Massachusetts Study Recognizes Significant Benefits of Biomass Thermal Energy

Carbon accounting framework in report presents new theories that require more review

WASHINGTON, June 21, 2010 - The Biomass Sustainability and Carbon Policy Study, a recently released report commissioned by the Massachusetts Department of Energy Resources (MA DOER) and authored by the Manomet Center for Conservation Sciences, affirms the environmental benefits of using biomass for thermal energy.


"Heating, cooling, and combined heat and power are extremely efficient and responsible end-uses for biomass," said Kyle Gibeault, Deputy Director of the Biomass Thermal Energy Council (BTEC), a national trade association for the biomass thermal industry. "Although we believe the carbon accounting framework in this study requires more review, BTEC is pleased to see the conclusion that biomass used in a sustainable and efficient manner can have a positive impact on reducing greenhouse gases."

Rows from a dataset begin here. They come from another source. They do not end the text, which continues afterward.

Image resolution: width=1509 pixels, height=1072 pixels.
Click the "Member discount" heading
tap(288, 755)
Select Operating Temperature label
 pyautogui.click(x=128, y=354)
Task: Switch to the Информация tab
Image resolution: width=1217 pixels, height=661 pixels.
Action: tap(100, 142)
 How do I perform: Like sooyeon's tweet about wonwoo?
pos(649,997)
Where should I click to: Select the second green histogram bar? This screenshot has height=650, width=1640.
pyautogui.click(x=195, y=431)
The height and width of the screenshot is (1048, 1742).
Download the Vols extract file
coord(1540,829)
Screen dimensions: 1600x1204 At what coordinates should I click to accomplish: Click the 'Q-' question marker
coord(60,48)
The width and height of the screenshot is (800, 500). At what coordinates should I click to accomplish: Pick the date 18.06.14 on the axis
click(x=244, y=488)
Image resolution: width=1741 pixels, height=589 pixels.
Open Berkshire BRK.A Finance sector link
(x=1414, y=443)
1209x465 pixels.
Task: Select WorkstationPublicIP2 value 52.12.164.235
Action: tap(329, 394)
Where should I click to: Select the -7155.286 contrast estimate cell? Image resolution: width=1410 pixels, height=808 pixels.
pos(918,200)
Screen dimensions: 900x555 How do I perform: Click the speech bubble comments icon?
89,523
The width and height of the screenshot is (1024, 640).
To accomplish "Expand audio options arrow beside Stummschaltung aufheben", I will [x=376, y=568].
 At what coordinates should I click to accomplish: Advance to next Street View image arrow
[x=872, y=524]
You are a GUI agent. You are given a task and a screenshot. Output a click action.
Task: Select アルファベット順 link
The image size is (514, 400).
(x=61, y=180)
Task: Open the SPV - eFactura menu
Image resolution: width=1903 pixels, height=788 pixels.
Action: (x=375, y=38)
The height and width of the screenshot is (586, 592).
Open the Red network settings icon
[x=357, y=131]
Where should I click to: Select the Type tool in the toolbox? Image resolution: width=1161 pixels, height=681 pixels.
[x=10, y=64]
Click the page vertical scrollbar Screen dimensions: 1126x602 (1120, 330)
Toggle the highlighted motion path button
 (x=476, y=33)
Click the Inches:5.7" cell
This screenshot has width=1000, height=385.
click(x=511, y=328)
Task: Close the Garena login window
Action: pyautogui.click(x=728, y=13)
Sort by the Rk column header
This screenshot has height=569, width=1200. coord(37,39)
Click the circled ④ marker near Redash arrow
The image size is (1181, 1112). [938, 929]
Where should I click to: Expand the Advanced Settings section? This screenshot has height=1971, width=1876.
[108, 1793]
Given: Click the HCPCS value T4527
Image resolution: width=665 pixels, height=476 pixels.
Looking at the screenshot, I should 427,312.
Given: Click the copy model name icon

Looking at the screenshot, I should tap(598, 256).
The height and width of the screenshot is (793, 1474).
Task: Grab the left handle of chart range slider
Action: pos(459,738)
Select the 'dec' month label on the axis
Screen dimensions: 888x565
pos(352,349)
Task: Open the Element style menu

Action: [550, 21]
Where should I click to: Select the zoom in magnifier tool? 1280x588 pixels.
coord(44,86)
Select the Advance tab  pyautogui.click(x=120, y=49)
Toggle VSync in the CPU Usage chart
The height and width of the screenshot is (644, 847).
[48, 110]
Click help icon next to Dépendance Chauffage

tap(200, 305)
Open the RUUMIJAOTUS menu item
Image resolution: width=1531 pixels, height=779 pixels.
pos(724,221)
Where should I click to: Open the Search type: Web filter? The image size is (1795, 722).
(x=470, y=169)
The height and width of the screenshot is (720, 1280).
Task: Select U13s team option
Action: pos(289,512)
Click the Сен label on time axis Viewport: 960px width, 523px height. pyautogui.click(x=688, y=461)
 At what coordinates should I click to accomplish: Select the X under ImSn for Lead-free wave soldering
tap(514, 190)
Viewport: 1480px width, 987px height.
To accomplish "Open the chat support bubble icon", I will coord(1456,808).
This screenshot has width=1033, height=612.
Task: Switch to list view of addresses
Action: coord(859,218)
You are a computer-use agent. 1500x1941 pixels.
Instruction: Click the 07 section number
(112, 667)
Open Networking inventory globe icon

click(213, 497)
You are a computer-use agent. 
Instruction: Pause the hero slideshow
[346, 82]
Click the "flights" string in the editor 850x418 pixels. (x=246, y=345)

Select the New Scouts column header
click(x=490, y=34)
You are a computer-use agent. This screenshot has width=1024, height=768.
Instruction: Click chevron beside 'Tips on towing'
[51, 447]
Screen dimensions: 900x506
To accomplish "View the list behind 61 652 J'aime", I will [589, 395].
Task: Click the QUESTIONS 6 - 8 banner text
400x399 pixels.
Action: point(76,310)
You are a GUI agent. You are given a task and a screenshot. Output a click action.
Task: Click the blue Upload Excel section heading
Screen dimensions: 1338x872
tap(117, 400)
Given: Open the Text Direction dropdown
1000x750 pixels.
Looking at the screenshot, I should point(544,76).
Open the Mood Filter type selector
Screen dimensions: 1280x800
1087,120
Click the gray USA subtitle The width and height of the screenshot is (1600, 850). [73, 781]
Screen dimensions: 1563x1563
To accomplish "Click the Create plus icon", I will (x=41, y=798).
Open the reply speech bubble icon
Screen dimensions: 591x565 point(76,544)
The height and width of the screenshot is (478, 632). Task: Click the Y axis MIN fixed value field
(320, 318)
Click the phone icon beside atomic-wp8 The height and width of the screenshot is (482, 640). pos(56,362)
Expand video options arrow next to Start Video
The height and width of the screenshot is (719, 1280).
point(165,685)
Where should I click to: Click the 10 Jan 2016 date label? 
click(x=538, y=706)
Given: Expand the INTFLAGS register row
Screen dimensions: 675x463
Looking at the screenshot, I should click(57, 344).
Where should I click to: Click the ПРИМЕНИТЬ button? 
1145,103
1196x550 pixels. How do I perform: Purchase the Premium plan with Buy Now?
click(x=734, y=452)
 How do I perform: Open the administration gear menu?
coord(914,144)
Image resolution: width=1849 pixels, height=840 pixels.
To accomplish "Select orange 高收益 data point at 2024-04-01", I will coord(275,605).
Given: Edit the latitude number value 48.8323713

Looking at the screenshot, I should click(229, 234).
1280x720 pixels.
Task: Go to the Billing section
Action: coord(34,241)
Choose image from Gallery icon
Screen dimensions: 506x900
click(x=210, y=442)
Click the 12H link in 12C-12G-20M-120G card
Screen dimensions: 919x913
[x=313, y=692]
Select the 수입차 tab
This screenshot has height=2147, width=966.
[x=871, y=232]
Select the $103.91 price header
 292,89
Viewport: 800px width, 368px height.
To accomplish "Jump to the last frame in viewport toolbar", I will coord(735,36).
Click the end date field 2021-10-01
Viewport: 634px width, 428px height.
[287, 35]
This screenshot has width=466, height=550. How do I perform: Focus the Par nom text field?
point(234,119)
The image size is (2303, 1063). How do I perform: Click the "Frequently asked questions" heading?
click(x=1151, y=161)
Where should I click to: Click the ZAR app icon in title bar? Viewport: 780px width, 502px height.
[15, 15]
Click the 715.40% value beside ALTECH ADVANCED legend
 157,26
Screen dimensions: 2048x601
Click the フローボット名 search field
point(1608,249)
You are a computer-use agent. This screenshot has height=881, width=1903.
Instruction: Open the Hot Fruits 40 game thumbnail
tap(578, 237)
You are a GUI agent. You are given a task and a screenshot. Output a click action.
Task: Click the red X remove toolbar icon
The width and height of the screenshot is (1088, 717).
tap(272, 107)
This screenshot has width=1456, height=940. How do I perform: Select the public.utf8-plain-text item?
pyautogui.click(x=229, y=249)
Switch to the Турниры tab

The six-month study aimed to answer key energy and environmental policy questions related to the use of forest biomass for energy in the state. The study concluded that the use of biomass in heating and combined heat and power applications achieves significant greenhouse gas reductions relative to the fossil fuels they replace.

The MA DOER study introduces a new comprehensive framework for accounting for greenhouse gas emissions from biomass energy. In this framework, numerous complex factors are considered when modeling the carbon implications of biomass energy, including: wood source; harvesting and management techniques; and the fossil fuel and technology being replaced by biomass.

"While the study's authors have raised important questions regarding traditional thinking about the carbon neutrality of biomass energy, we believe it is premature to draw policy conclusions based on the accounting methodology presented in the report," said Gibeault. "There are several schools of thought on how to calculate the carbon impact of biomass energy. BTEC urges the scientific community to attempt to reach a consensus on this important question."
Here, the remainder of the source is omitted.